シリアル化が発生するこれらの3つの場所では、Kryoシリアル化ライブラリを使用して、シリアル化と逆シリアル化のパフォーマンスを最適化できます。SparkはデフォルトのJavaシリアル化メカニズムであり、ObjectOutputStream/ObjectInputStream API
シリアル化および逆シリアル化されます。ただし、SparkはKryoシリアル化ライブラリの使用もサポートしています。Kryoシリアル化ライブラリのパフォーマンスは、Javaシリアル化ライブラリのパフォーマンスよりもはるかに高くなっています。公式の紹介によると、Kryoのシリアル化メカニズムはJavaのシリアル化メカニズムの約10倍です。SparkがデフォルトでKryoシリアル化ライブラリを使用しない理由は、Kryoでは、シリアル化が必要なカスタムタイプを登録する方がよいと要求しているため、この方法は開発者にとってより面倒です。
3.6.3SparkでのKryoの使用
SparkConf conf = new SparkConf();
conf.setMaster("local");
conf .set("spark.serializer","org.apache.spark.serializer.KryoSerializer");
conf.registerKryoClasses(new Class[]{
CameraAggInfo.class});
3.7データ構造の最適化
javaのメモリ消費には次の3つのタイプがあります。
- オブジェクト。各Javaオブジェクトには、オブジェクトヘッダーや参照などの追加情報があるため、より多くのメモリスペースを使用します。
- 文字列。各文字列には、文字配列の長さなどの追加情報が含まれています。
- 一部の内部クラスは通常、Map.Entryなどのコレクション要素をカプセル化するために使用されるため、HashMap、Listなどのコレクションタイプ。
したがって、Sparkは、Sparkコーディング、特に演算子関数のコードで、Jinlbuyが上記の3つのデータ構造を使用することを公式に推奨しています。
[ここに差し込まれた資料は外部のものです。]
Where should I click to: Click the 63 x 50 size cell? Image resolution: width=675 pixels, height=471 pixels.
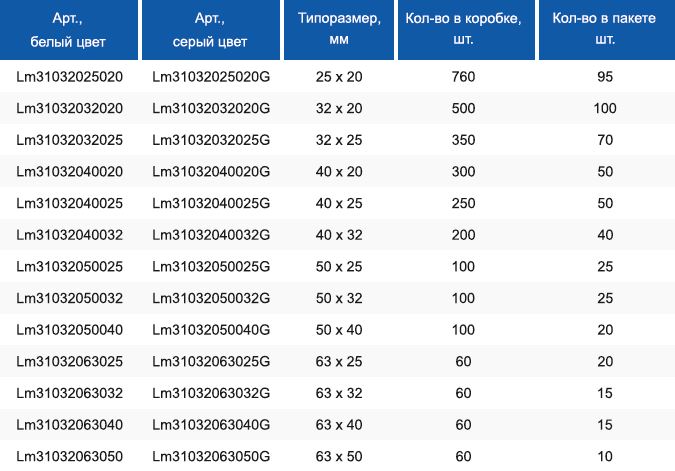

オブジェクトの代わりに文字列を使用し、文字列の代わりにプリミティブデータタイプ(Int、Longなど)を使用し、コレクションタイプの代わりに配列を使用してメモリ使用量を可能な限り減らし、GCの頻度を減らしてパフォーマンスを向上させます。
3.8高性能ライブラリfastutilを使用する
fastutilは、Java標準コレクションフレームワーク(Map、List、Set)を拡張し、特別なタイプのmap、set、list、およびqueueを提供するクラスライブラリです。fastutilは、メモリフットプリントを小さくし、アクセス速度を高速化できます。通常使用するJDKネイティブコレクションの代わりに、fastutilが提供するコレクションクラスを使用します。利点は、fastutilコレクションクラスがメモリ使用量を削減できることです。コレクションをトラバースし、インデックス(またはキー)に従って要素の値を取得し、要素の値を設定します。の場合、より速いアクセス速度を提供します。fastutilの各コレクションタイプは、対応するJavaの標準インターフェイス(たとえば、JavaのMapインターフェイスを実装するfastutilのマップ)を実装しているため、既存のシステムの任意のコードに直接配置できます。
fastutilの最新バージョンには、Java7以降が必要です。